WORK REQUIRED
Beginning with the first line, transcribe the entries below exactly through the line containing "Open 설정 변경 for", inclusive.
##### RAW DATA #####
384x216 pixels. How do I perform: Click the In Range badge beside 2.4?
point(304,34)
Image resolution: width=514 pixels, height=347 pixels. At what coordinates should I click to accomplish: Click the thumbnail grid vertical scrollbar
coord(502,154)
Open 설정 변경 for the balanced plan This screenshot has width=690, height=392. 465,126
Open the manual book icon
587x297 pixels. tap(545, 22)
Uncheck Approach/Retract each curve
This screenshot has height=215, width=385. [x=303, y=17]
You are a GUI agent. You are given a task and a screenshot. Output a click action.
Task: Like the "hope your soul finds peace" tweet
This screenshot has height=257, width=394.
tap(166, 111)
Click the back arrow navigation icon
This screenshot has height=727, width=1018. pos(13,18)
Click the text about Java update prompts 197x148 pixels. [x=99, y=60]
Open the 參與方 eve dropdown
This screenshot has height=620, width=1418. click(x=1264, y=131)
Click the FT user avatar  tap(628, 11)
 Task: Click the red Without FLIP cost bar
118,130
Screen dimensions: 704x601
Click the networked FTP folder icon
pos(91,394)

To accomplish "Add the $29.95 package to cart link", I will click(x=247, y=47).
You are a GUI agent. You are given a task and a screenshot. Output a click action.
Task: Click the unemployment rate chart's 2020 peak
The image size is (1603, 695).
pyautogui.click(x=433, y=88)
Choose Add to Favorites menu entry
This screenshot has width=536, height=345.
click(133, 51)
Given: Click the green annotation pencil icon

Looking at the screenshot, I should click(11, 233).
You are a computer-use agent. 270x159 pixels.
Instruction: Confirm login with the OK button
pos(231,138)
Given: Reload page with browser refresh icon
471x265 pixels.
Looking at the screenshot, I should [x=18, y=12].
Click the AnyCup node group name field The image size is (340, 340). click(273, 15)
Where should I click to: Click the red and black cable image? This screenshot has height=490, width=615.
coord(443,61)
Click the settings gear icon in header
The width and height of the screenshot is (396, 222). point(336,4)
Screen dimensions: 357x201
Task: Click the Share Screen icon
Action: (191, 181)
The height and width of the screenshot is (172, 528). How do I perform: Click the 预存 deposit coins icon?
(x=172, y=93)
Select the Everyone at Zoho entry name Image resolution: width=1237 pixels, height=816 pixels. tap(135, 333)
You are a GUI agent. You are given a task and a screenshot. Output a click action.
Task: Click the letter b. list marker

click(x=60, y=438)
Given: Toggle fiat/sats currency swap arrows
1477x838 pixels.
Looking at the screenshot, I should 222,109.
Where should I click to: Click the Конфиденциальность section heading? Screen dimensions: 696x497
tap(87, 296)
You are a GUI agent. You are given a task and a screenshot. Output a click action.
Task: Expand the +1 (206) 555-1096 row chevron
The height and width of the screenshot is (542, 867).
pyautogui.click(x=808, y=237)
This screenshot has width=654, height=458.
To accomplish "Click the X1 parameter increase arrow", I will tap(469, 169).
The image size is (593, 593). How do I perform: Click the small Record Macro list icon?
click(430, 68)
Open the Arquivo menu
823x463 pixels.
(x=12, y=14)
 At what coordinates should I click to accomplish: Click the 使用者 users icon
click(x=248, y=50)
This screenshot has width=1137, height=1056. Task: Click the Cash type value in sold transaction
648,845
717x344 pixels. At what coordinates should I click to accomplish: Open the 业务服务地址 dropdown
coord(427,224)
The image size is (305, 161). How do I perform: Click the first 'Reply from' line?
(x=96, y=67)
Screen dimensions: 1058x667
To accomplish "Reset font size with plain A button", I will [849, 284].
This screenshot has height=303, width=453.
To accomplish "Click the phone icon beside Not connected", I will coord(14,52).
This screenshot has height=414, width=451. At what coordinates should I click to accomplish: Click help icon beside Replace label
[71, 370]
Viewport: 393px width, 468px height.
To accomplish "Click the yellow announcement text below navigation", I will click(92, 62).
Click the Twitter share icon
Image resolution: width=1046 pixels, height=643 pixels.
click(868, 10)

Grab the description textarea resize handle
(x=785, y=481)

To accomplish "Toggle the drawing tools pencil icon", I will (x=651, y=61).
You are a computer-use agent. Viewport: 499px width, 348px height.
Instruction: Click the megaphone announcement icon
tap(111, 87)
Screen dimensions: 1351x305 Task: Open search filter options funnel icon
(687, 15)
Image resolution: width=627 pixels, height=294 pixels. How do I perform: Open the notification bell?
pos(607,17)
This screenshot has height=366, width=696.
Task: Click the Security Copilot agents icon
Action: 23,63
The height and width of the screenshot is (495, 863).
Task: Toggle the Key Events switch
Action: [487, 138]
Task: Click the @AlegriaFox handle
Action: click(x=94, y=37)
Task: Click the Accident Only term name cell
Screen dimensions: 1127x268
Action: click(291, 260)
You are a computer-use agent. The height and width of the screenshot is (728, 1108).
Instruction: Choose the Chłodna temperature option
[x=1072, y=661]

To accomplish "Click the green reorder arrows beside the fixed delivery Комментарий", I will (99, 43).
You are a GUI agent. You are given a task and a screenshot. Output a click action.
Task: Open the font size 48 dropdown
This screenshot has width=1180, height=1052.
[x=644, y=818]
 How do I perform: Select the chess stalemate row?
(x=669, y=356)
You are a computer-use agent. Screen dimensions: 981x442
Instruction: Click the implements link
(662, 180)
#####
OUTPUT FOR THIS TASK
384x216 pixels. How do I perform: Click the In Range badge beside 2.4?
point(304,34)
Image resolution: width=514 pixels, height=347 pixels. At what coordinates should I click to accomplish: Click the thumbnail grid vertical scrollbar
coord(502,154)
Open 설정 변경 for the balanced plan This screenshot has width=690, height=392. 465,126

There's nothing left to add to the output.